Saved entries:

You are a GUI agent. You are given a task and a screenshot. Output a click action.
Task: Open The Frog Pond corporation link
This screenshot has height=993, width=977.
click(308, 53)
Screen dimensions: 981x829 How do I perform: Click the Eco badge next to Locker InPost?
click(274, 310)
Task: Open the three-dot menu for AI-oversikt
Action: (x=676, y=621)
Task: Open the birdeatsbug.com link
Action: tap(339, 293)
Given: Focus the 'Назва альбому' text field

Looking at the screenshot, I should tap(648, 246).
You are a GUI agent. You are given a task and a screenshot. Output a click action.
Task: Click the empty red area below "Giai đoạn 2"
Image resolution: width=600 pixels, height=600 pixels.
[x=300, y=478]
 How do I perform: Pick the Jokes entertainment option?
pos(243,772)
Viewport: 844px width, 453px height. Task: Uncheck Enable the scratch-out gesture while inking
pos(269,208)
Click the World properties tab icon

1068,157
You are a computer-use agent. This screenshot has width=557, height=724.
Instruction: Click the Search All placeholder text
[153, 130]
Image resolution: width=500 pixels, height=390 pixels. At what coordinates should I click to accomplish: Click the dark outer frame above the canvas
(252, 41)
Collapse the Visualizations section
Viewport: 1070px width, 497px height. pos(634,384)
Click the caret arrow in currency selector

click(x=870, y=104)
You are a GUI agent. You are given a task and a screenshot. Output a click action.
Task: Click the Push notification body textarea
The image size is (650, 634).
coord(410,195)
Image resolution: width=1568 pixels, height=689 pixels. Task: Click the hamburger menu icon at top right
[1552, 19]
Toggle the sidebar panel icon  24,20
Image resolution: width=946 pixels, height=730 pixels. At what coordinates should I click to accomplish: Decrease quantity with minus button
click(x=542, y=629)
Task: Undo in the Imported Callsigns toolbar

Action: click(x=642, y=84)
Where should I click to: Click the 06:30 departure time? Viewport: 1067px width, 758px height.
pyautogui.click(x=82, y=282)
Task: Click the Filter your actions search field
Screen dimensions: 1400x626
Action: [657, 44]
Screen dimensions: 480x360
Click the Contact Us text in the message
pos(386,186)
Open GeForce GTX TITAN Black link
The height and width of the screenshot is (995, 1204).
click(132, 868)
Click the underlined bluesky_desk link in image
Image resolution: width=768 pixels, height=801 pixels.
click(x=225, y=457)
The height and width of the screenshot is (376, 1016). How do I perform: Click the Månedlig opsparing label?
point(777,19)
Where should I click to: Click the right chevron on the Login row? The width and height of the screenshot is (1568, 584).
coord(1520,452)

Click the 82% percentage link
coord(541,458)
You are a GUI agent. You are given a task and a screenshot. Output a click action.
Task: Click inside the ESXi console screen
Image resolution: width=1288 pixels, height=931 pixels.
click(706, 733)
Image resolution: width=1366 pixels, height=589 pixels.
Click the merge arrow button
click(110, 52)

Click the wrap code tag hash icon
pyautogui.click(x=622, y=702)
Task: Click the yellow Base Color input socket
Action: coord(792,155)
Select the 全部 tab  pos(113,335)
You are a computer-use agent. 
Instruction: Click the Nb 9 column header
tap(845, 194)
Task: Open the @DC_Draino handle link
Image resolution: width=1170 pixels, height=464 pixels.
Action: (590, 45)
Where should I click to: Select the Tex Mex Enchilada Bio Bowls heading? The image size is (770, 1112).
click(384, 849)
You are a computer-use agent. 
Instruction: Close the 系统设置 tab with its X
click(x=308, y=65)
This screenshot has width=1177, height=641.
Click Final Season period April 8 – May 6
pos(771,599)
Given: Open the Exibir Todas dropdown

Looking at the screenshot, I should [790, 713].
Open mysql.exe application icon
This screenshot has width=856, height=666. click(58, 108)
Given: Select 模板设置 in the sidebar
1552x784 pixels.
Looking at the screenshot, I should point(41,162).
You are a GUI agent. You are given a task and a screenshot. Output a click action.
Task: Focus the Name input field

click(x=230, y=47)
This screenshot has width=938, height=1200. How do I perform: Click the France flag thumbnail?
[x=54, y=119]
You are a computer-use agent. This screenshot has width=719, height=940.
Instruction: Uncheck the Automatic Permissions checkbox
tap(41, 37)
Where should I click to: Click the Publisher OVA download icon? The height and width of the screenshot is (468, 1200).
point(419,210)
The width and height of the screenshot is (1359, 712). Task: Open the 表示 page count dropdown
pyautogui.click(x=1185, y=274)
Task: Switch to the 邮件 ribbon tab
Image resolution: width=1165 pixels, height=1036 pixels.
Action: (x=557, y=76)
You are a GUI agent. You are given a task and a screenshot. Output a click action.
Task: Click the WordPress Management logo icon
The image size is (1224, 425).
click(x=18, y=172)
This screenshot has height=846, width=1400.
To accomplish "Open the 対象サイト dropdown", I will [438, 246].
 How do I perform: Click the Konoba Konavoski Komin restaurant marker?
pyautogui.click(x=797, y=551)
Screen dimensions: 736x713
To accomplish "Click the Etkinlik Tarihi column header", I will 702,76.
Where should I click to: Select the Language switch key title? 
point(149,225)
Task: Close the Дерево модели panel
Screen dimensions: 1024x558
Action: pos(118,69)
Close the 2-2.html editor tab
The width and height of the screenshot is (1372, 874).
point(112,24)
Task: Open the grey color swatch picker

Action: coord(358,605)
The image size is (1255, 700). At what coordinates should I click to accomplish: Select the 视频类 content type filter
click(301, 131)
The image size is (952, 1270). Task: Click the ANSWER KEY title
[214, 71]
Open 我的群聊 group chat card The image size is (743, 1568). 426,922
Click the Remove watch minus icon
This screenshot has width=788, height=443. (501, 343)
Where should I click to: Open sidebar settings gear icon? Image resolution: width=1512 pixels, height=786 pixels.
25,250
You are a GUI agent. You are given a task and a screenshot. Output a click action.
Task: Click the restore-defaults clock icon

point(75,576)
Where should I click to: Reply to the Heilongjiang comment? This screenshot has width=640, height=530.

Work request: What you give back must match the records word for word.

Result:
You are a GUI agent. You are given a task and a screenshot. Output a click action.
Task: Open The Frog Pond corporation link
This screenshot has height=993, width=977.
click(308, 53)
Screen dimensions: 981x829 How do I perform: Click the Eco badge next to Locker InPost?
click(274, 310)
Task: Open the three-dot menu for AI-oversikt
Action: (x=676, y=621)
Task: Open the birdeatsbug.com link
Action: tap(339, 293)
Given: Focus the 'Назва альбому' text field

Looking at the screenshot, I should tap(648, 246).
You are a GUI agent. You are given a task and a screenshot. Output a click action.
Task: Click the empty red area below "Giai đoạn 2"
Image resolution: width=600 pixels, height=600 pixels.
[x=300, y=478]
 How do I perform: Pick the Jokes entertainment option?
pos(243,772)
Viewport: 844px width, 453px height. Task: Uncheck Enable the scratch-out gesture while inking
pos(269,208)
Click the World properties tab icon

1068,157
You are a computer-use agent. This screenshot has width=557, height=724.
Instruction: Click the Search All placeholder text
[153, 130]
Image resolution: width=500 pixels, height=390 pixels. At what coordinates should I click to accomplish: Click the dark outer frame above the canvas
(252, 41)
Collapse the Visualizations section
Viewport: 1070px width, 497px height. pos(634,384)
Click the caret arrow in currency selector

click(x=870, y=104)
You are a GUI agent. You are given a task and a screenshot. Output a click action.
Task: Click the Push notification body textarea
The image size is (650, 634).
coord(410,195)
Image resolution: width=1568 pixels, height=689 pixels. Task: Click the hamburger menu icon at top right
[1552, 19]
Toggle the sidebar panel icon  24,20
Image resolution: width=946 pixels, height=730 pixels. At what coordinates should I click to accomplish: Decrease quantity with minus button
click(x=542, y=629)
Task: Undo in the Imported Callsigns toolbar

Action: click(x=642, y=84)
Where should I click to: Click the 06:30 departure time? Viewport: 1067px width, 758px height.
pyautogui.click(x=82, y=282)
Task: Click the Filter your actions search field
Screen dimensions: 1400x626
Action: [657, 44]
Screen dimensions: 480x360
Click the Contact Us text in the message
pos(386,186)
Open GeForce GTX TITAN Black link
The height and width of the screenshot is (995, 1204).
click(132, 868)
Click the underlined bluesky_desk link in image
Image resolution: width=768 pixels, height=801 pixels.
click(x=225, y=457)
The height and width of the screenshot is (376, 1016). How do I perform: Click the Månedlig opsparing label?
point(777,19)
Where should I click to: Click the right chevron on the Login row? The width and height of the screenshot is (1568, 584).
coord(1520,452)

Click the 82% percentage link
coord(541,458)
You are a GUI agent. You are given a task and a screenshot. Output a click action.
Task: Click inside the ESXi console screen
Image resolution: width=1288 pixels, height=931 pixels.
click(706, 733)
Image resolution: width=1366 pixels, height=589 pixels.
Click the merge arrow button
click(110, 52)

Click the wrap code tag hash icon
pyautogui.click(x=622, y=702)
Task: Click the yellow Base Color input socket
Action: coord(792,155)
Select the 全部 tab  pos(113,335)
You are a computer-use agent. 
Instruction: Click the Nb 9 column header
tap(845, 194)
Task: Open the @DC_Draino handle link
Image resolution: width=1170 pixels, height=464 pixels.
Action: (590, 45)
Where should I click to: Select the Tex Mex Enchilada Bio Bowls heading? The image size is (770, 1112).
click(384, 849)
You are a computer-use agent. 
Instruction: Close the 系统设置 tab with its X
click(x=308, y=65)
This screenshot has width=1177, height=641.
Click Final Season period April 8 – May 6
pos(771,599)
Given: Open the Exibir Todas dropdown

Looking at the screenshot, I should [790, 713].
Open mysql.exe application icon
This screenshot has width=856, height=666. click(58, 108)
Given: Select 模板设置 in the sidebar
1552x784 pixels.
Looking at the screenshot, I should point(41,162).
You are a GUI agent. You are given a task and a screenshot. Output a click action.
Task: Focus the Name input field

click(x=230, y=47)
This screenshot has width=938, height=1200. How do I perform: Click the France flag thumbnail?
[x=54, y=119]
You are a computer-use agent. This screenshot has width=719, height=940.
Instruction: Uncheck the Automatic Permissions checkbox
tap(41, 37)
Where should I click to: Click the Publisher OVA download icon? The height and width of the screenshot is (468, 1200).
point(419,210)
The width and height of the screenshot is (1359, 712). Task: Open the 表示 page count dropdown
pyautogui.click(x=1185, y=274)
Task: Switch to the 邮件 ribbon tab
Image resolution: width=1165 pixels, height=1036 pixels.
Action: (x=557, y=76)
You are a GUI agent. You are given a task and a screenshot. Output a click action.
Task: Click the WordPress Management logo icon
The image size is (1224, 425).
click(x=18, y=172)
This screenshot has height=846, width=1400.
To accomplish "Open the 対象サイト dropdown", I will [438, 246].
 How do I perform: Click the Konoba Konavoski Komin restaurant marker?
pyautogui.click(x=797, y=551)
Screen dimensions: 736x713
To accomplish "Click the Etkinlik Tarihi column header", I will 702,76.
Where should I click to: Select the Language switch key title? 
point(149,225)
Task: Close the Дерево модели panel
Screen dimensions: 1024x558
Action: pos(118,69)
Close the 2-2.html editor tab
The width and height of the screenshot is (1372, 874).
point(112,24)
Task: Open the grey color swatch picker

Action: coord(358,605)
The image size is (1255, 700). At what coordinates should I click to accomplish: Select the 视频类 content type filter
click(301, 131)
The image size is (952, 1270). Task: Click the ANSWER KEY title
[214, 71]
Open 我的群聊 group chat card The image size is (743, 1568). 426,922
Click the Remove watch minus icon
This screenshot has width=788, height=443. (501, 343)
Where should I click to: Open sidebar settings gear icon? Image resolution: width=1512 pixels, height=786 pixels.
25,250
You are a GUI agent. You are given a task and a screenshot. Output a click action.
Task: Click the restore-defaults clock icon

point(75,576)
Where should I click to: Reply to the Heilongjiang comment? This screenshot has width=640, height=530.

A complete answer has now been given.